**What to work on**
1. Answer these questions using the passage on the artist Gilmor.
(a) Under whom did Gilmor study in the Intermedia Program at the University of Iowa?
(b) In what year did Gilmor begin teaching at Mount Mercy?
(c) What name did Gilmor give the cat she entered in the All-American Glamour Kitty Pageant?
2. Reproduce the passage on the artist Gilmor from "Her role in" to "of Feminist Art.", keeping every word and mark unchanged.
3. Carry on writing the passage on the artist Gilmor, starting right after its final sentence.

**Extracted text**
Her role in the 1970s feminist art movement is documented in the biographical dictionary Feminists Who Changed America, 1963–1975, which describes her as a "leader in the women’s art movement of the 1970s in the Midwest and nationally." As a graduate student, she traveled to the Woman's Building in Los Angeles to exhibit video work and to New York City to organize exhibitions centered on goddess imagery.

At the University of Iowa, Gilmor was a student of Hans Breder in the Intermedia Program. During this time, she was a peer of Ana Mendieta. While both artists utilized body-centric performance and goddess iconography, art historian Joy Sperling notes that Gilmor distinguished her work by incorporating satire and humor into these themes. Gilmor's contributions to this era are further noted in the seminal survey The Power of Feminist Art.

Gilmor began her teaching career at Mount Mercy University (then Mount Mercy College) in 1973, where she introduced the institution's first women's studies courses, including "Women's Art History" and "Art, Gender and Politics." She served as a Professor of Art until her retirement in 2012.

== Work ==
=== Early performance and personas ===
In the 1970s, Gilmor developed performance works that critiqued female stereotypes and consumer culture. Her most significant early work was the All-American Glamour Kitty Pageant (1976). Gilmor entered her own cat, "Kitty Glitter," into the commercial competition as an embedded performance, documenting the event to create satirical video and installation works. Artifacts from this project, including the "Official Score Card," were later archived and featured in Cabinet magazine.

Following this, she developed the personas "Kitty Glitter" and "Erma." She performed as these characters at archaeological sites in Greece and Egypt, producing a series of "photo tableaux" titled Great Goddesses (1977–1981). These works juxtaposed ancient ruins with domestic or absurdist costuming to comment on the mythology of the feminine, a practice cited by art historian Lucy Lippard in her survey of the era, Overlay.

**Supplied entries**
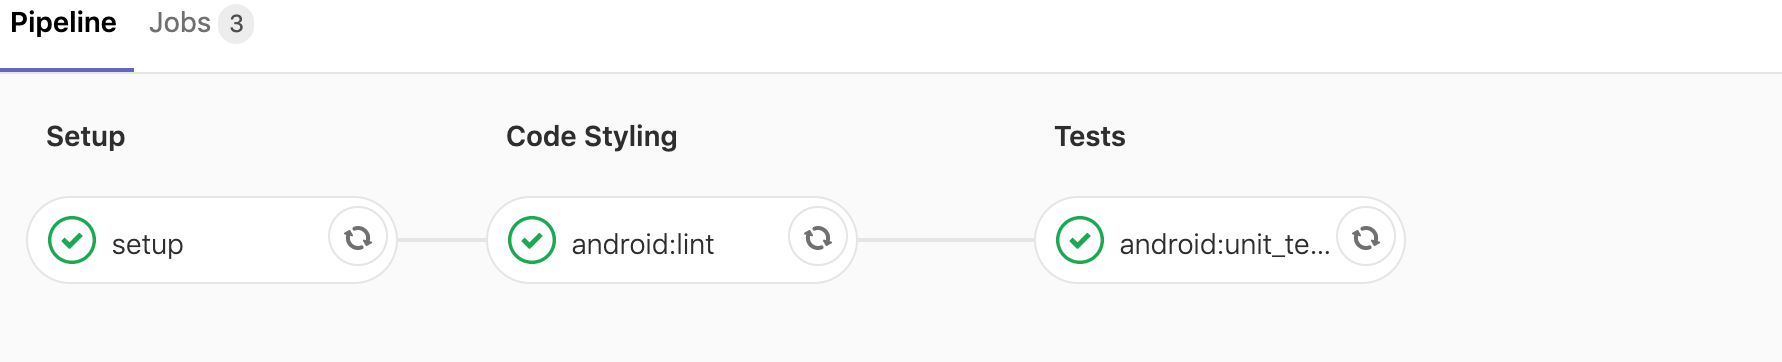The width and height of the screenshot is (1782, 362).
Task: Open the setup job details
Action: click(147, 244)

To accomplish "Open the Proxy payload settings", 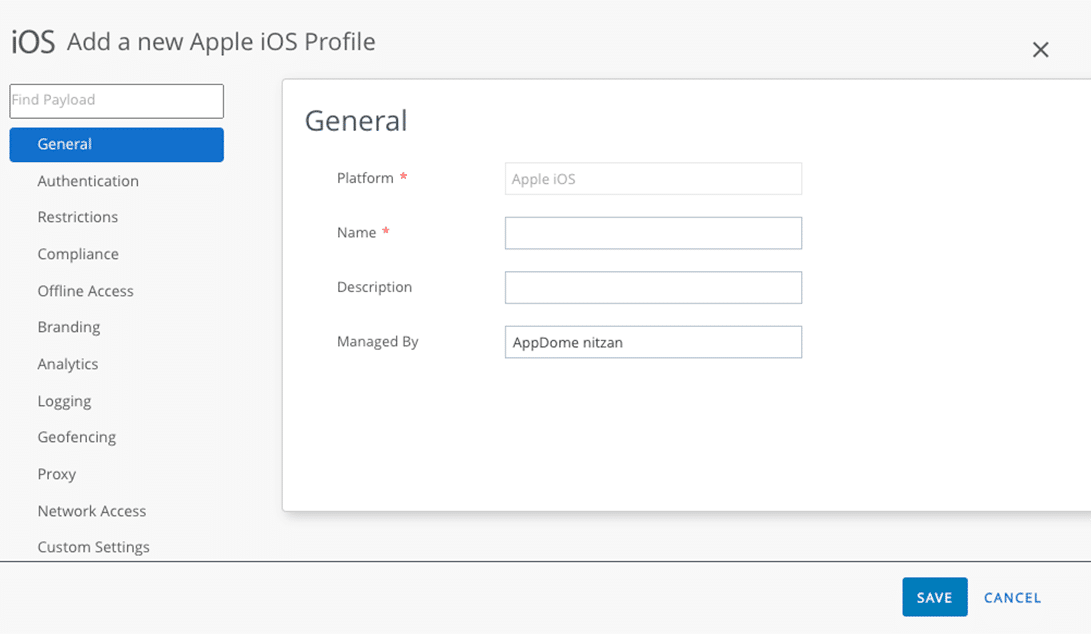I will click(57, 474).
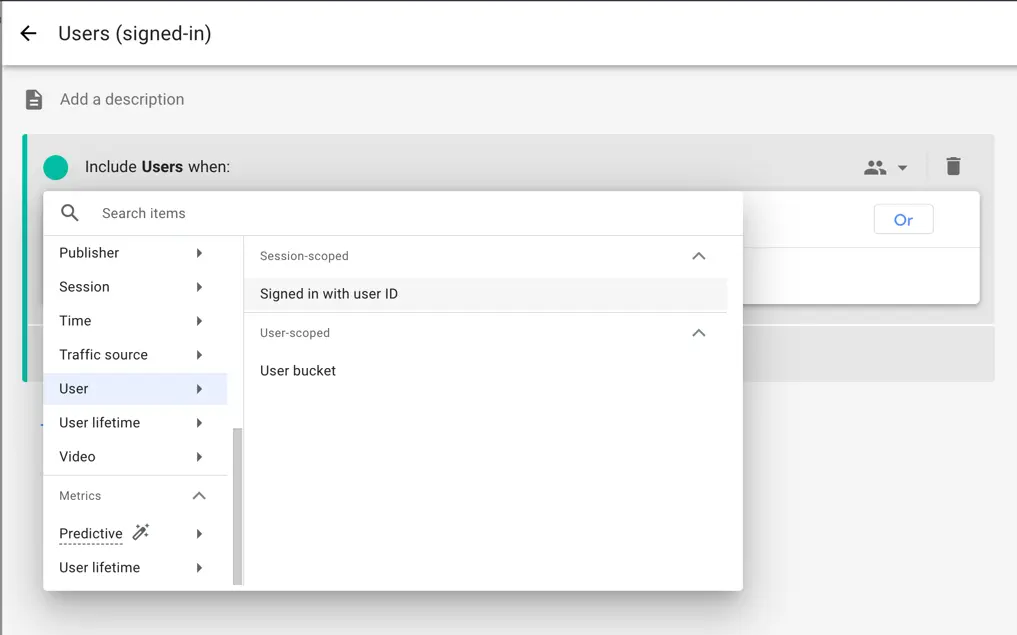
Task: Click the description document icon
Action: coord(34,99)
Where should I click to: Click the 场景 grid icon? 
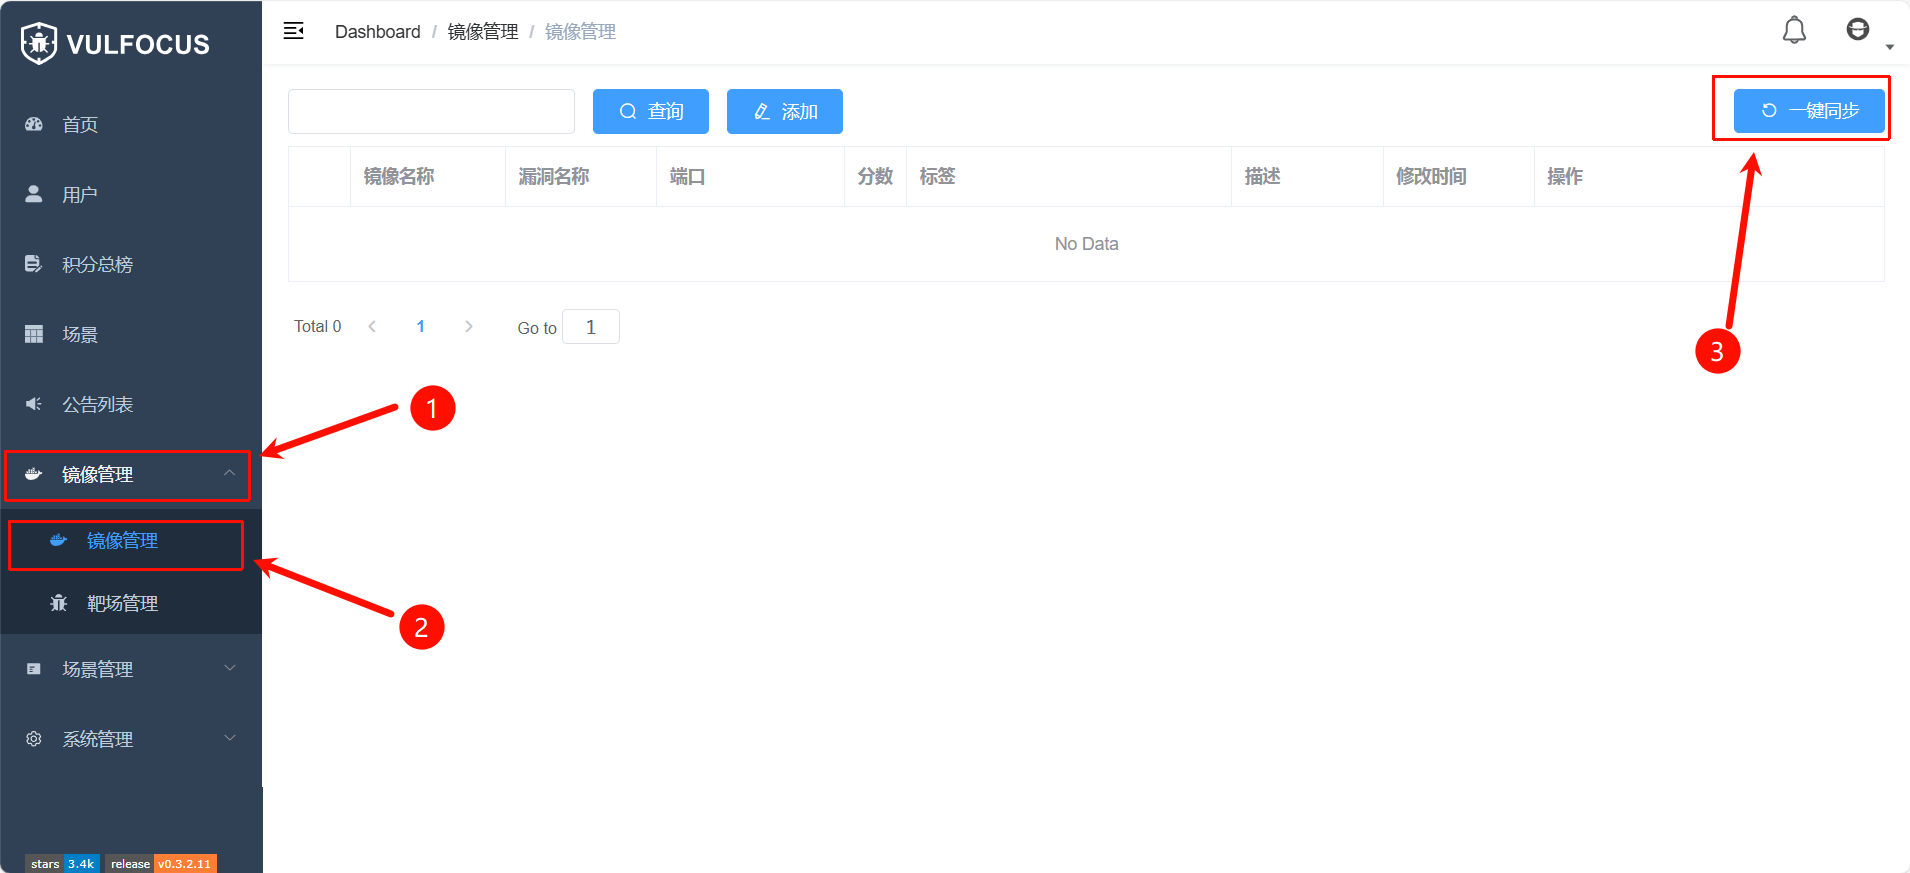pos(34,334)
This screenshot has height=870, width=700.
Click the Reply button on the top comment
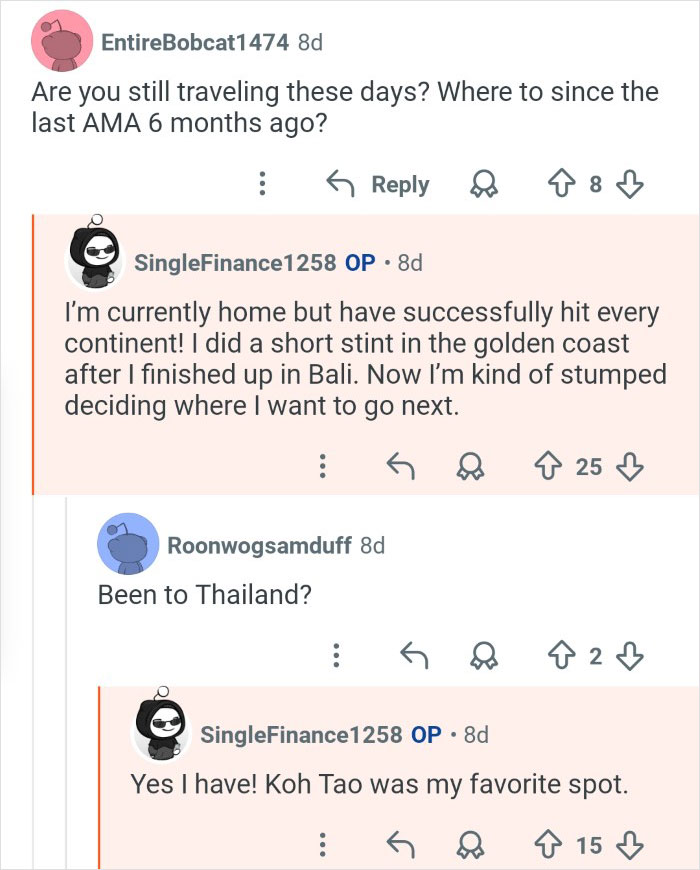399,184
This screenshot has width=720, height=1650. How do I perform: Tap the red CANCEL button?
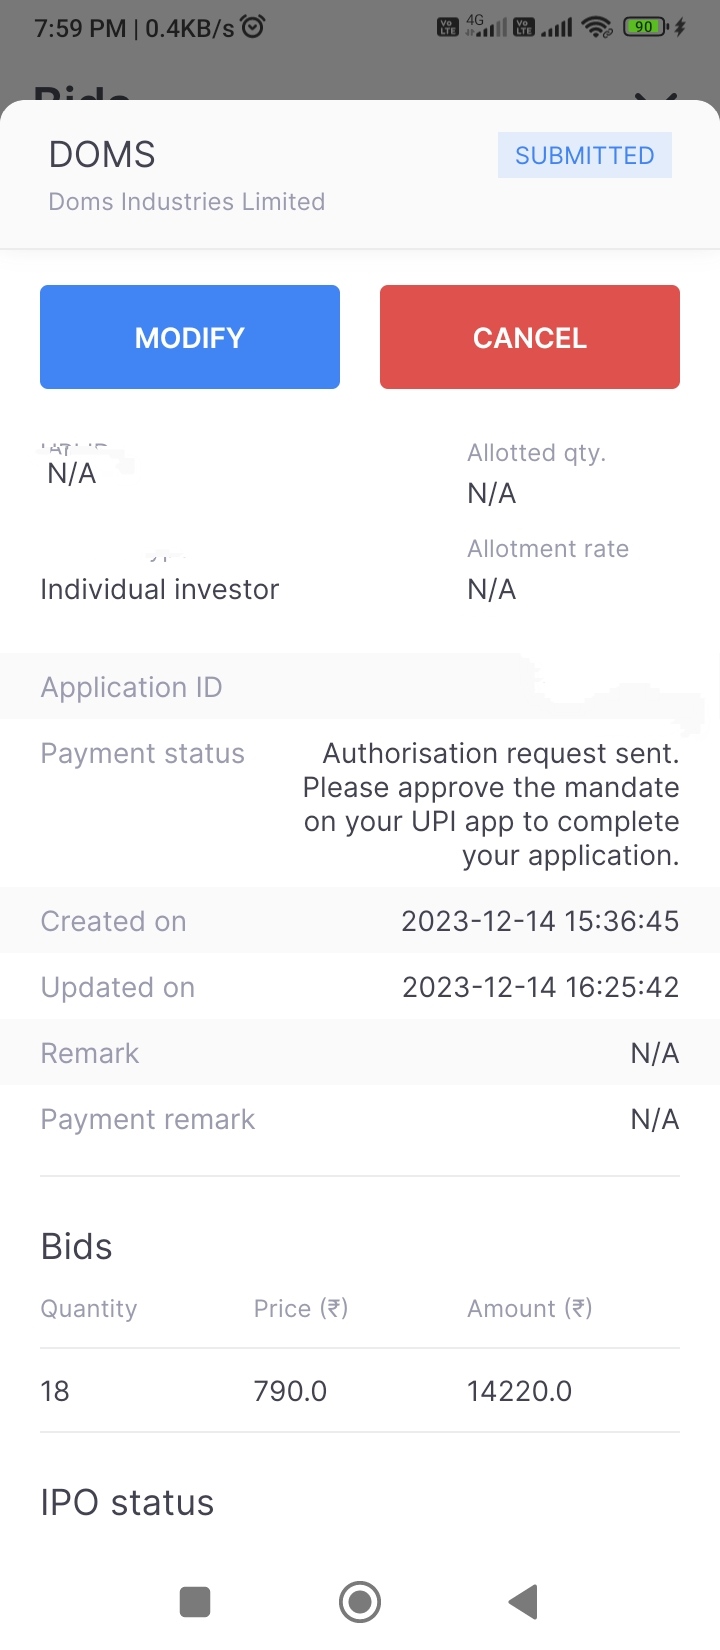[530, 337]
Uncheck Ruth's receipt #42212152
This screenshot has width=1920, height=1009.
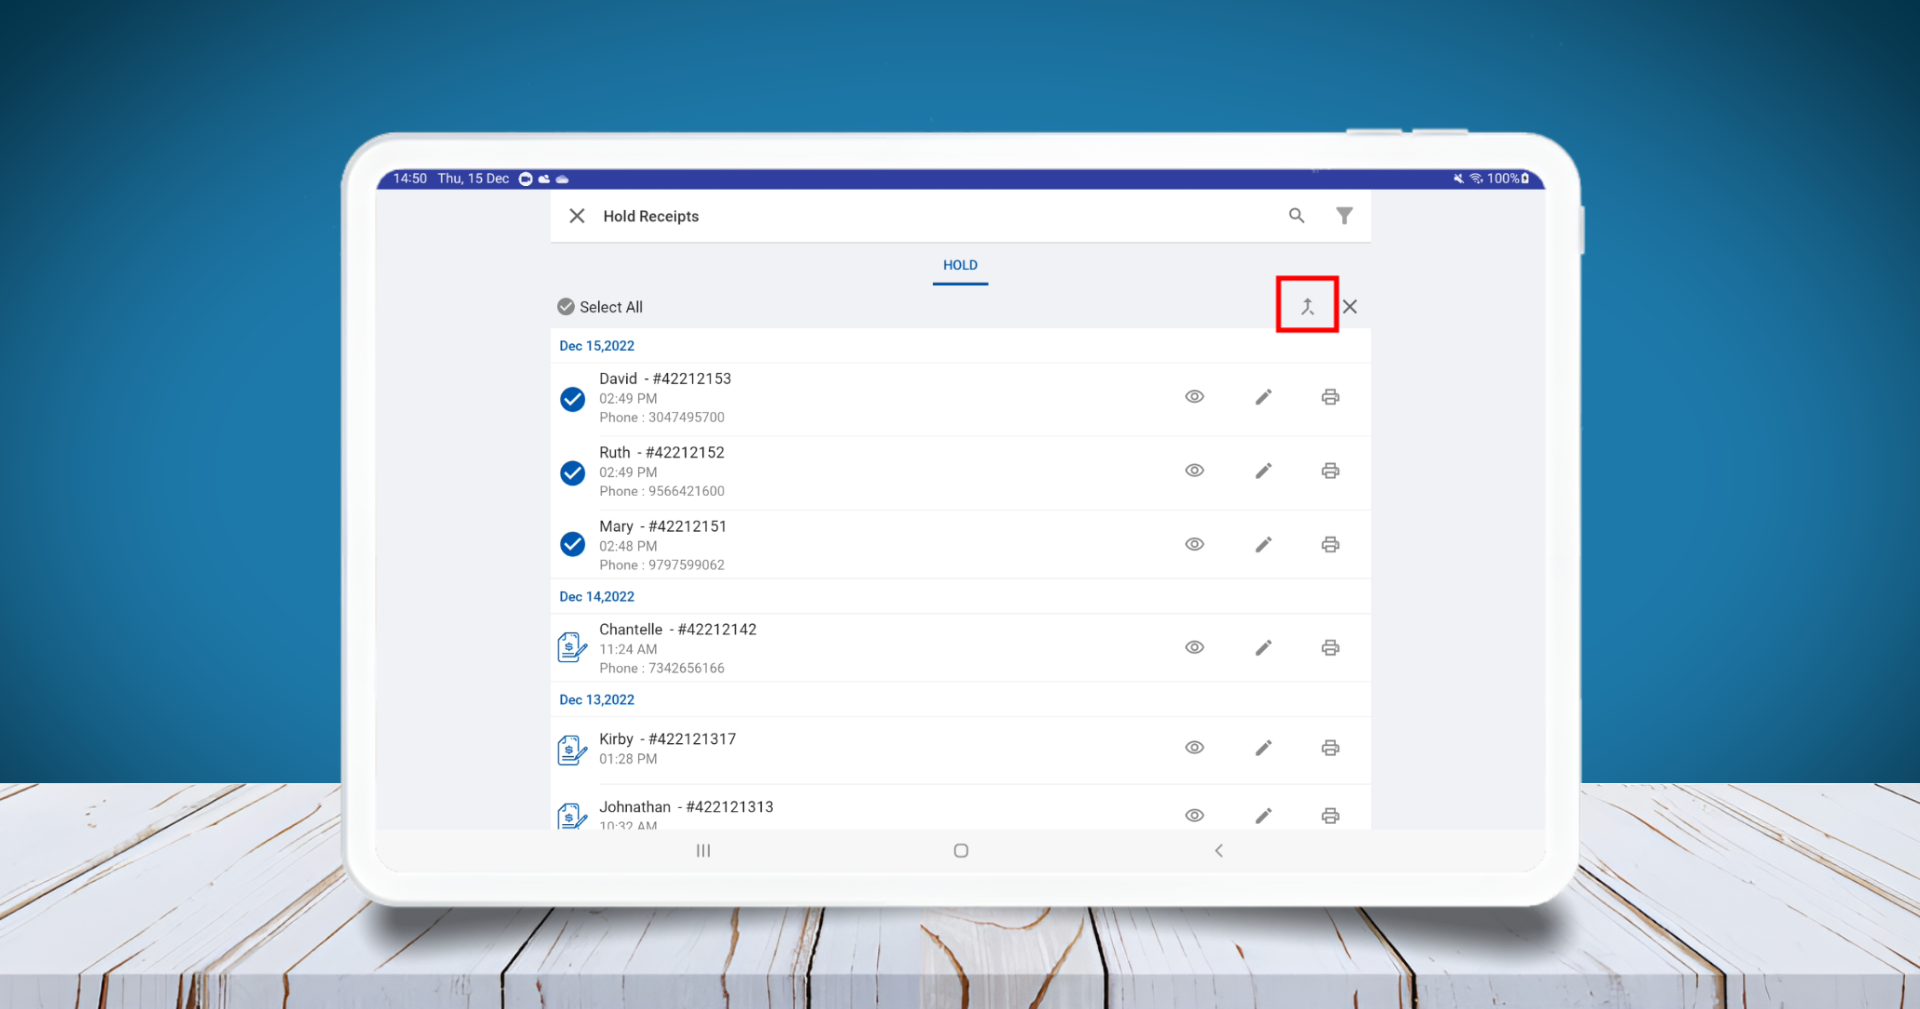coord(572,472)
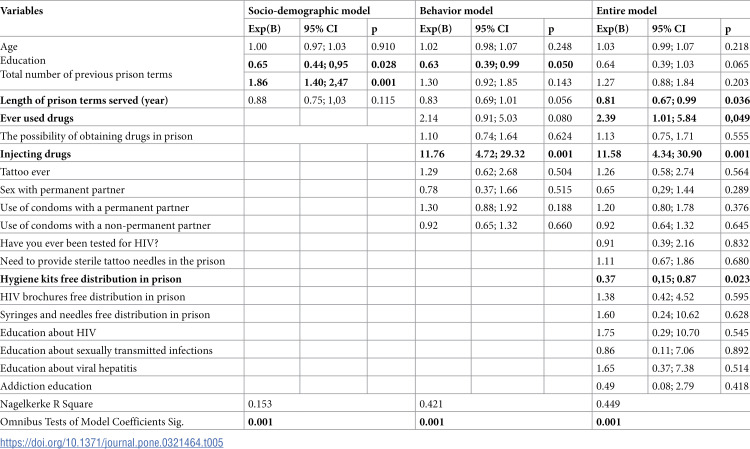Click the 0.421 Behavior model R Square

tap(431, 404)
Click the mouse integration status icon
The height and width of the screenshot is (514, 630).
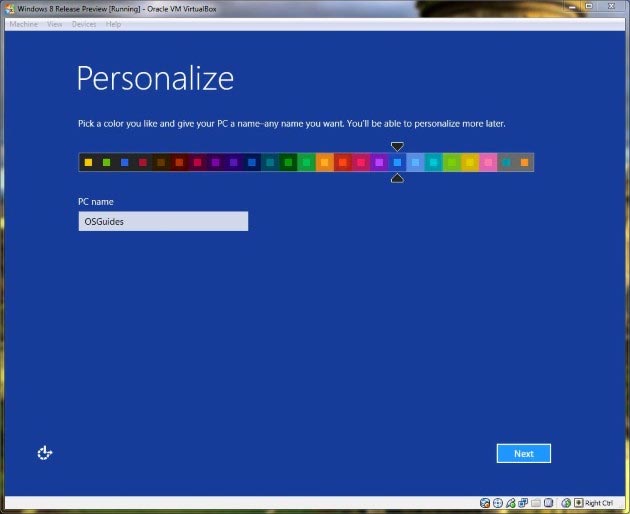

**Exercise results**
1.
(a) Hans Breder
(b) 1973
(c) Kitty Glitter

2.
Her role in the 1970s feminist art movement is documented in the biographical dictionary Feminists Who Changed America, 1963–1975, which describes her as a "leader in the women’s art movement of the 1970s in the Midwest and nationally." As a graduate student, she traveled to the Woman's Building in Los Angeles to exhibit video work and to New York City to organize exhibitions centered on goddess imagery.

At the University of Iowa, Gilmor was a student of Hans Breder in the Intermedia Program. During this time, she was a peer of Ana Mendieta. While both artists utilized body-centric performance and goddess iconography, art historian Joy Sperling notes that Gilmor distinguished her work by incorporating satire and humor into these themes. Gilmor's contributions to this era are further noted in the seminal survey The Power of Feminist Art.

3.
=== Installations and materiality ===
In the 1980s and 1990s, Gilmor began using industrial aluminum foil and metal repoussé as a primary medium, covering furniture, rooms, and architectural elements in embossed metal skins. This technique was noted by art historian Joy Sperling as a method of "satirizing the search for meaning" while creating "shrines to the ordinary." Major installations from this period include Beds (1994) and Windows (1995), the latter created for the University of Iowa Hospitals and Clinics.

=== Social practice ===
Since the 1980s, Gilmor’s practice has focused on community-based collaboration (social practice). She conducts workshops where participants—often from marginalized groups such as the homeless, immigrants, or factory workers—create embossed metal tiles or share oral histories which are incorporated into large-scale installations.
- Un(Seen) Work (2010): Commissioned by the Faulconer Gallery at Grinnell College, this project involved collaboration with local industrial and service workers to document the "invisible" labor force of the Midwest.
- Bed/Shoe/Home (2017): A project focused on housing insecurity in Champaign-Urbana, Illinois, created while she was a Miller Endowed Scholar at the University of Illinois.

== Exhibitions and collections ==
Gilmor's work has been exhibited extensively in the United States and internationally. She has been an affiliated member of A.I.R. Gallery in New York since 1985.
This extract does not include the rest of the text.